Posted by Jennifer Schwind:
Dr. Webb, This mare did not have a fungal infection nor is she a urine pooler. I did not do a cytology on the reflux, especially on the fourth treatment that appeared so bad. But as I wrote, the mare did culture negative after treatment. Another point is that when I did a saline lavage of the uterus after the last treatment with Mannose, the reflux was clear. Thanks for your expertise.

From the Real-Time Conference session...
If you won't be able to attend one of the real-time sessions for your CE course, you can read the full transcript of the session in the course library later. Here's a short excerpt from the recent Equine Reproduction: Infertility Topics joint VIN CE and AAEP course.

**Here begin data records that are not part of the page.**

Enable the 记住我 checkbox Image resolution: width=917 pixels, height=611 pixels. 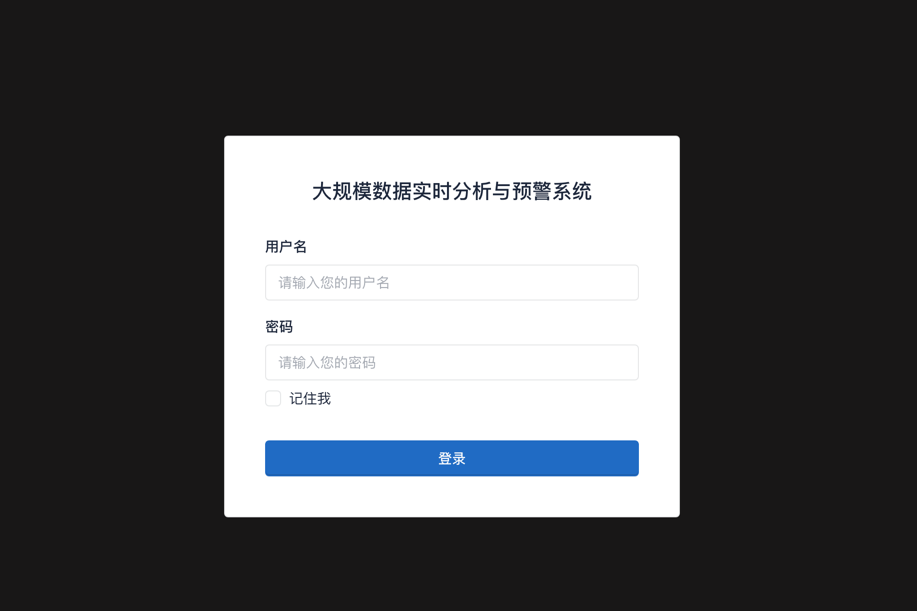click(x=273, y=398)
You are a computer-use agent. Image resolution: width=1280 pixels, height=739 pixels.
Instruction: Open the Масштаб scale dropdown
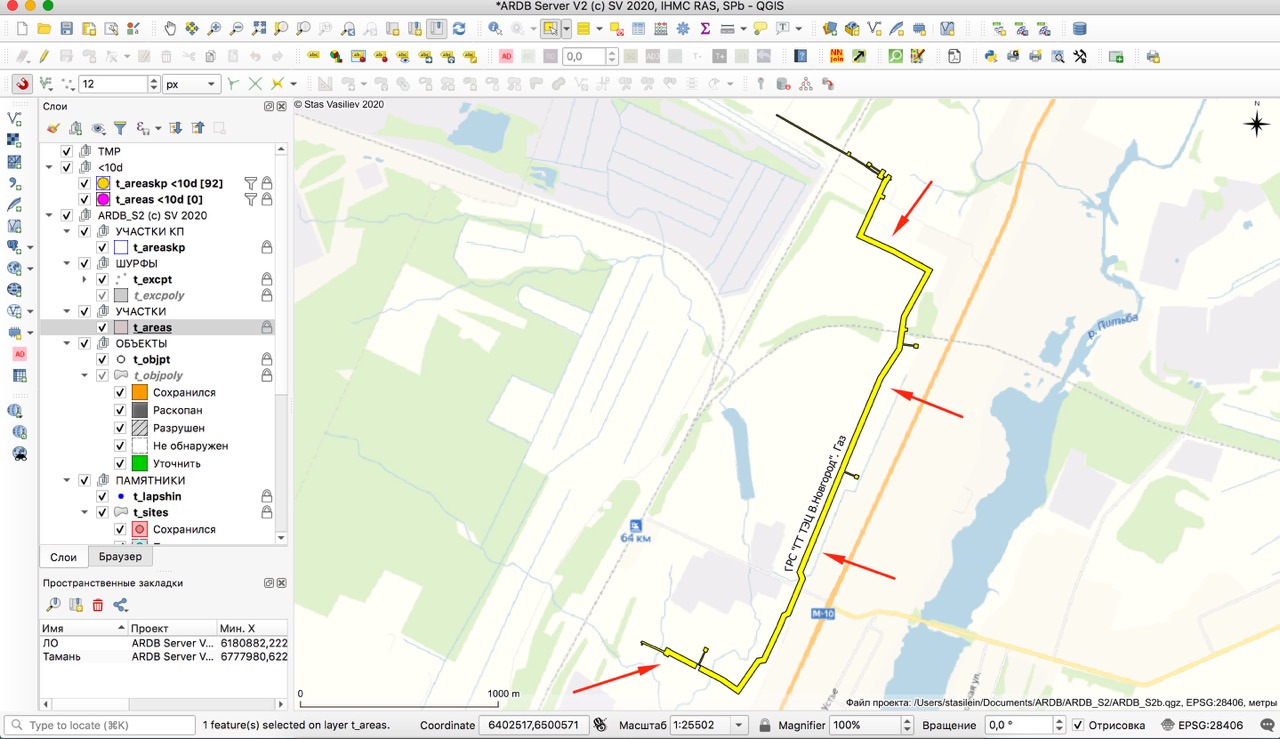coord(739,725)
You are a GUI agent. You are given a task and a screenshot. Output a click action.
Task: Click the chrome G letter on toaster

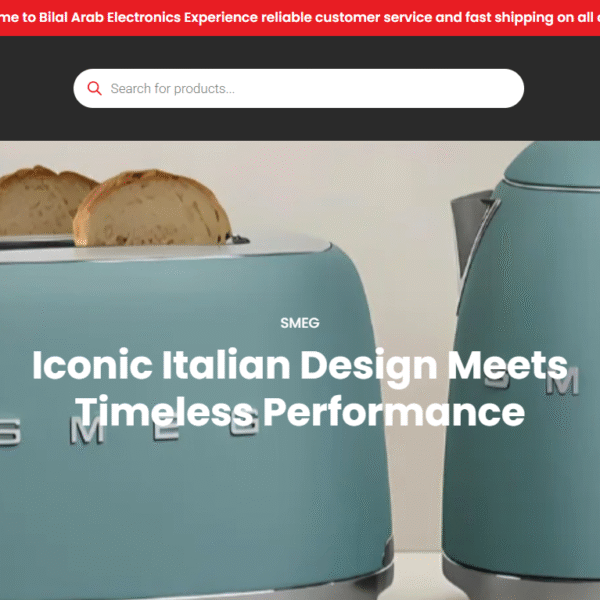click(x=245, y=424)
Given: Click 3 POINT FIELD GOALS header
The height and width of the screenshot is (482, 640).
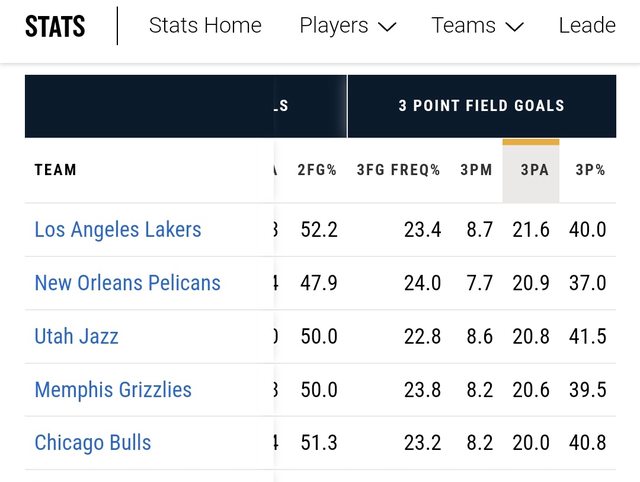Looking at the screenshot, I should tap(481, 105).
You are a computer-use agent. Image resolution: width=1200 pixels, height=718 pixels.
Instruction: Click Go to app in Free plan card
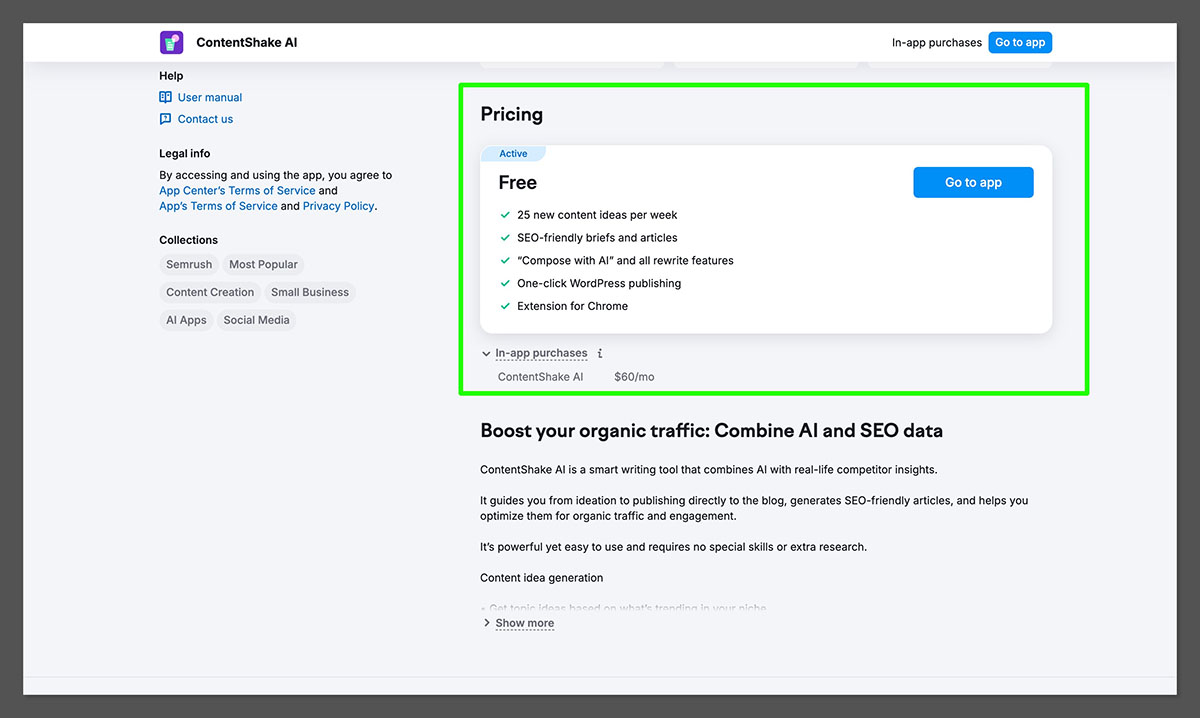click(972, 182)
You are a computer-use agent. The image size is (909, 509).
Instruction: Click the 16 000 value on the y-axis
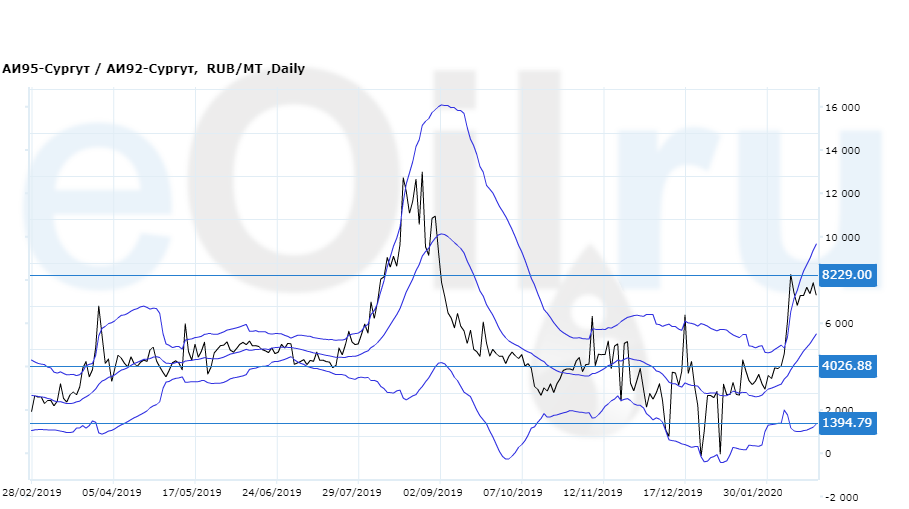(843, 108)
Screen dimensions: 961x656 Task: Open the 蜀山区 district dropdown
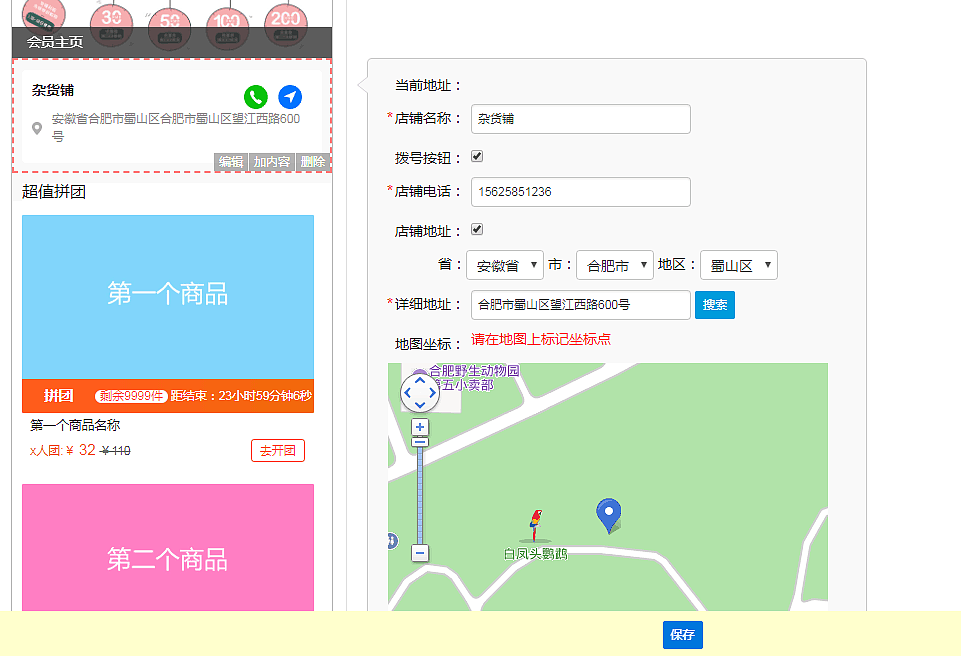click(x=740, y=265)
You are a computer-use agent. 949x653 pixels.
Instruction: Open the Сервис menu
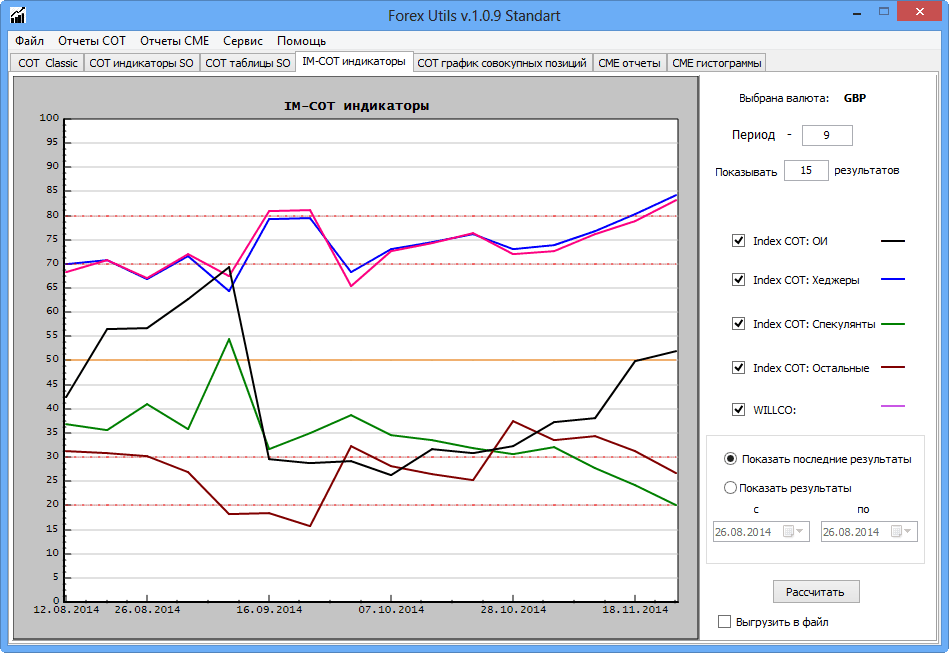click(243, 41)
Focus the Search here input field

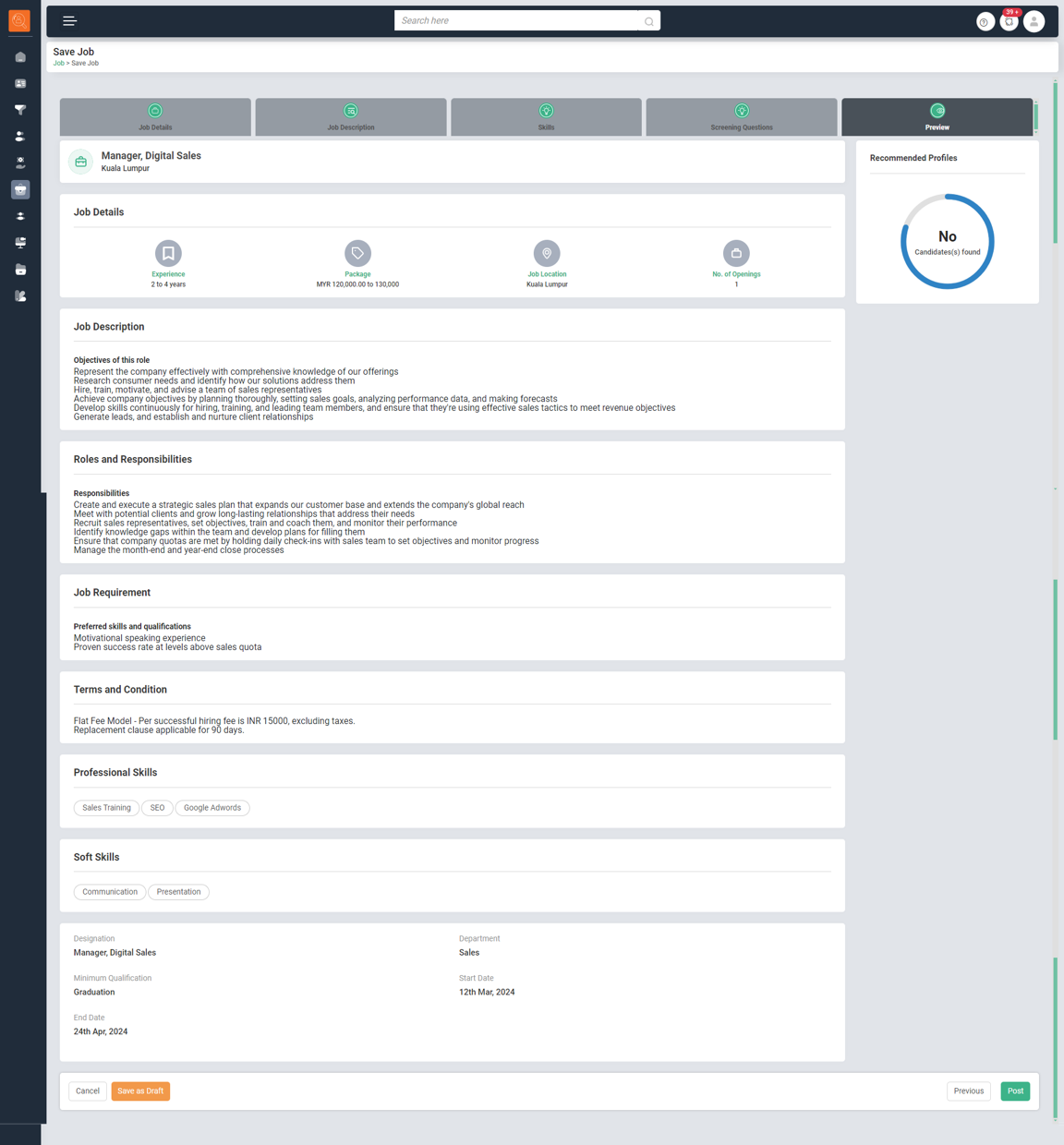click(515, 20)

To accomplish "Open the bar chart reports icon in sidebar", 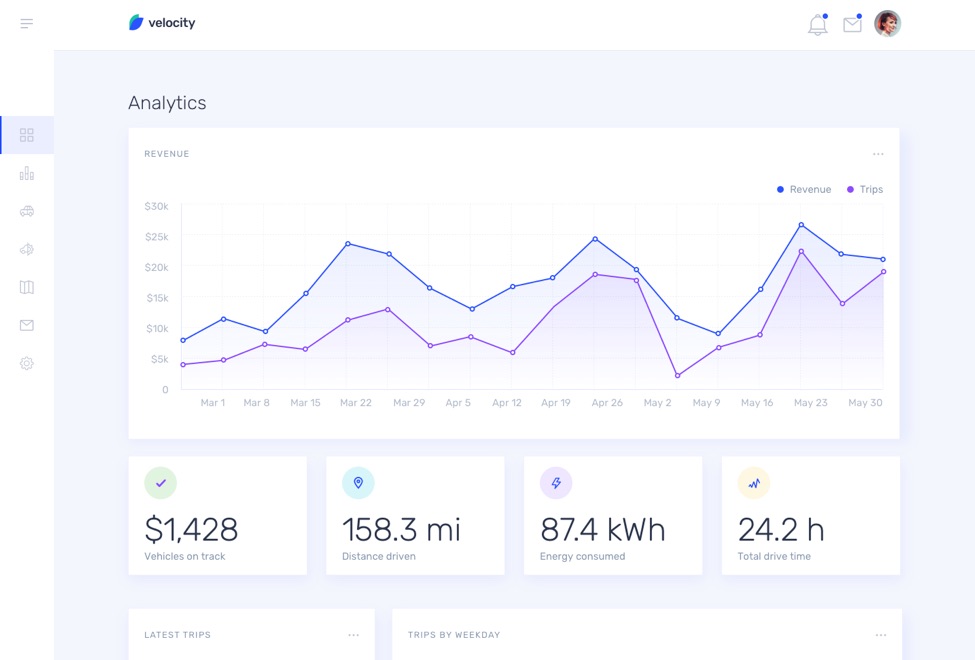I will 27,173.
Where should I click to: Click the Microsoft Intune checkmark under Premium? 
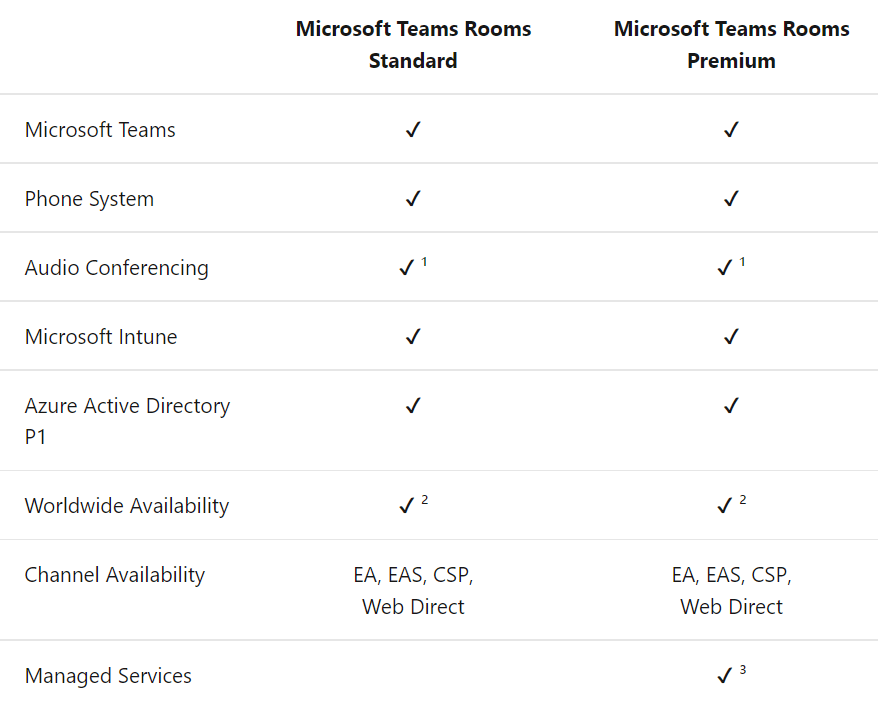731,337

KathyJames: I think we'll start things off tonight with a question for Dr. Zent... I am interested in synchronizing my broodmare's estrus cycle. How is the best way to do this?
WalterZent: The gold standard for estrus synchronization is the use of progesterone and estradiol injections. The mare must be cycling in order for any synchronization to work. Progesterone and estrogen (P&E) is given for 10 days at a rate of 150 mg of progesterone in oil and 10 mg of estradiol in oil daily. Prostaglandin in given on the 10th day and the mare will usually ovulate between the 19th and 21st day from the start of treatment. Regumate can be given orally but it will not give as tight a synchronization.
JohnSteiner: I'd like to follow up on that with Dr. Zent. Can you explain the criteria that you use in the selection of mares to implement this synchronization technique?
WalterZent: I typically base the use of this technique on my rectal palpation findings with mares producing structures of 25 mm or greater to achieve successful results.

I have a question for everyone here tonight. How many of you have used progesterone and estradiol to synchronize your mares in private practice? Please answer Yes or No.

NO - 55
WalterZent: It appears that not many people are using this method. Why aren't people using it?
WalterZent: Interesting comments. Thank you.